- IATA: none; ICAO: KAAP;

Summary
- Airport type: General Aviation
- Operator: Closed
- Serves: Houston, Texas
- Elevation AMSL: 80 ft / 24.38 m
- Coordinates: 29°43′00″N 95°35′00″W﻿ / ﻿29.71667°N 95.58333°W
- Interactive map of Andrau Airpark

Runways
| Direction | Length |  | Surface |
| ft | m |
| 16/34 | 4,750 | 1,447.8 | Concrete |
| 11/29 | 3,000 | 914.4 | Concrete |

= Andrau Airpark =

Former airport in Houston, Texas, U.S.

Andrau Airpark was a public use airport located in the Alief community of Houston, Texas, United States, formerly an unincorporated section of Harris County, from the late 1940s through 1998. The airport was southeast of the intersection of Old Westheimer Road (since renamed West Houston Center Boulevard) and Richmond Avenue.
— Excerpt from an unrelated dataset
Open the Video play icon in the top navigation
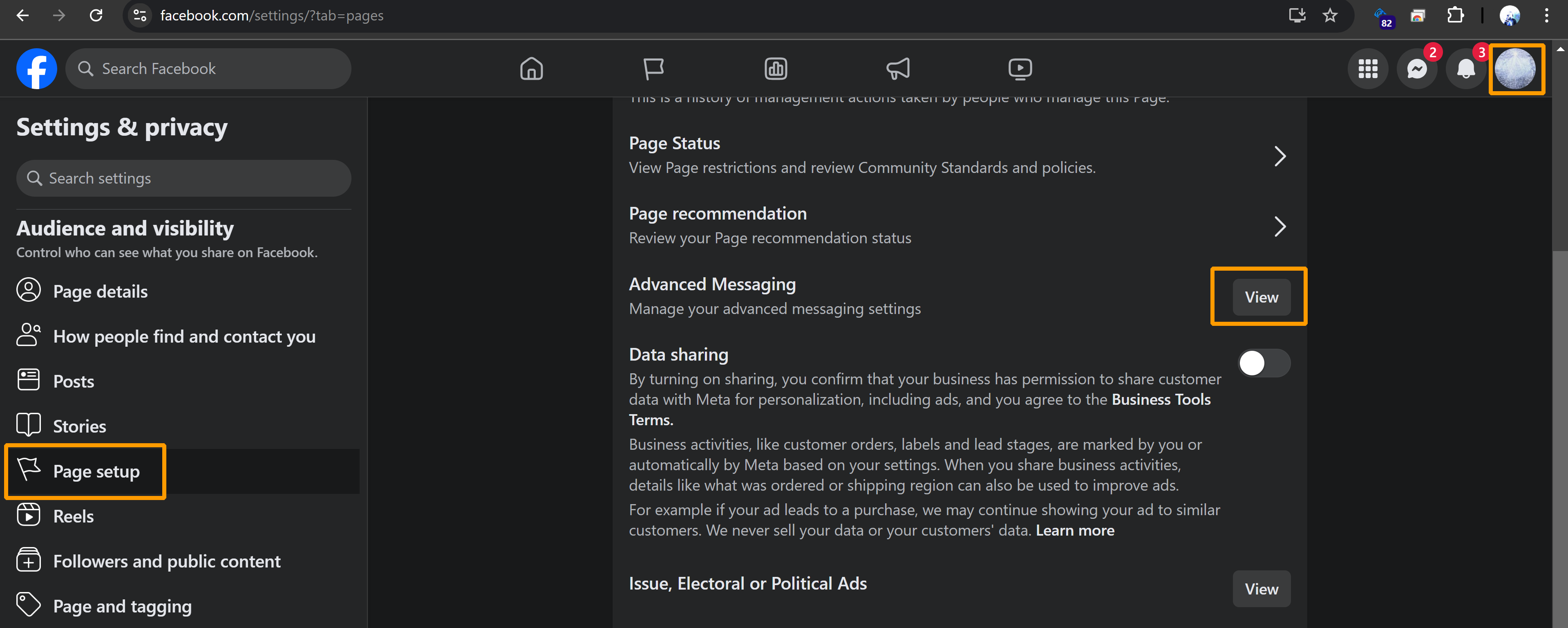The height and width of the screenshot is (628, 1568). point(1020,69)
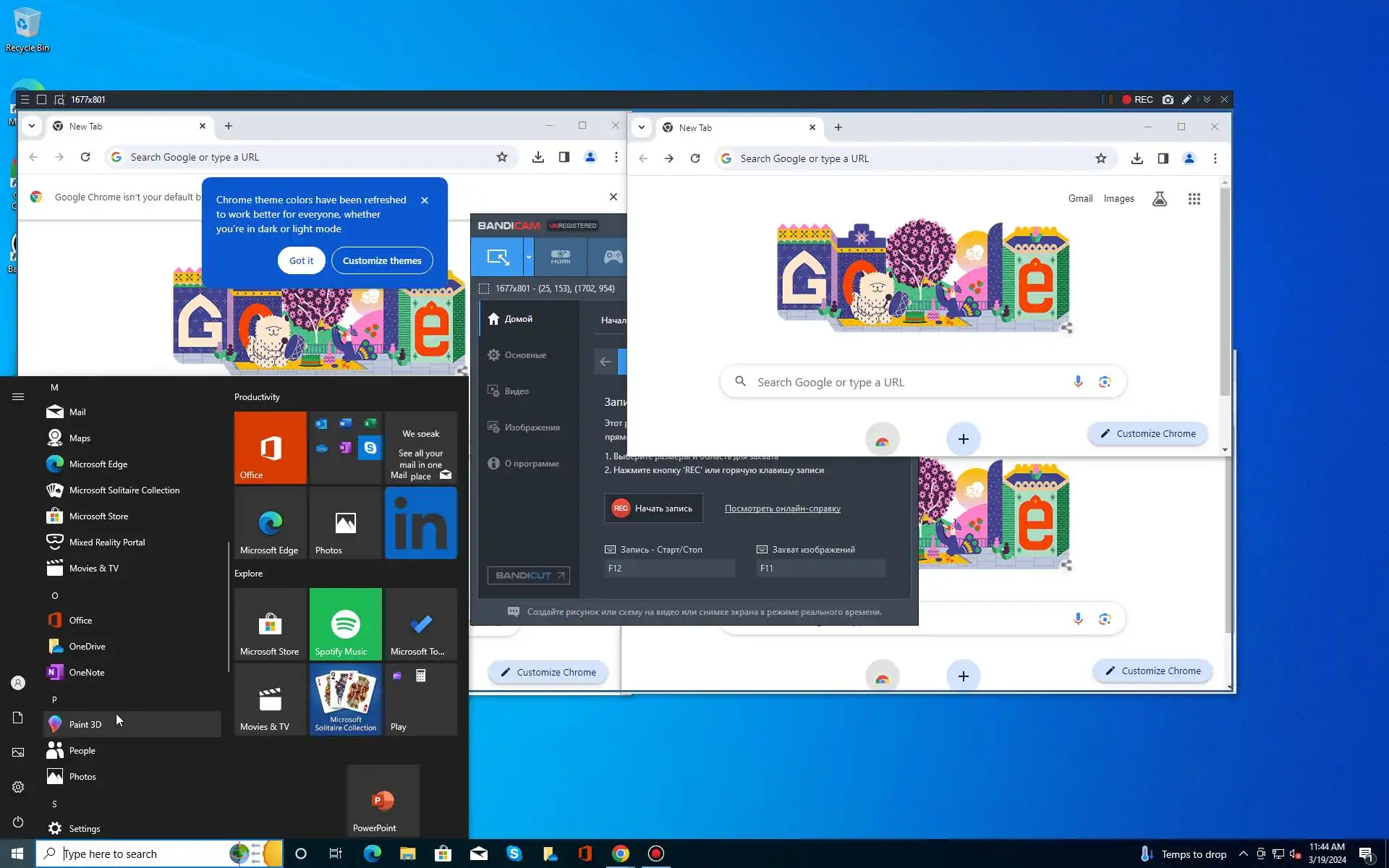Open the tab search dropdown in left Chrome window
This screenshot has height=868, width=1389.
tap(32, 126)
The airport closed in 1998 and as of 2008 is the Royal Oaks Country Club subdivision.

==Airport History==

The first known photo of the area is from 1953. The 700 acre tract of land that included the airport, which was one of the oldest private airfields in Greater Houston, was owned by descendants of the Andrau family.

The airport served general aviation for west Houston, but a Douglas DC-3 and an A-26C Invader are known to have landed there. The airport had two runways, the longest at 4,750 feet, and a seaplane landing and takeoff pond on the east end of the airpark.

Bee Line, a small commuter air carrier based in the Houston area, operated scheduled passenger flights on the weekends with small twin prop aircraft during the mid-1970s between the airport and Lakeway Airpark near Lake Travis in central Texas.

The airport was closed on December 23, 1998, when a Houston real estate firm paid Andrau Airpark Inc., the airport's owners, 53 million dollars for the land. The tract went under contract to the Camden Property Trust. The airport was quickly demolished and the Royal Oaks Country Club subdivision and a golf course replaced the field.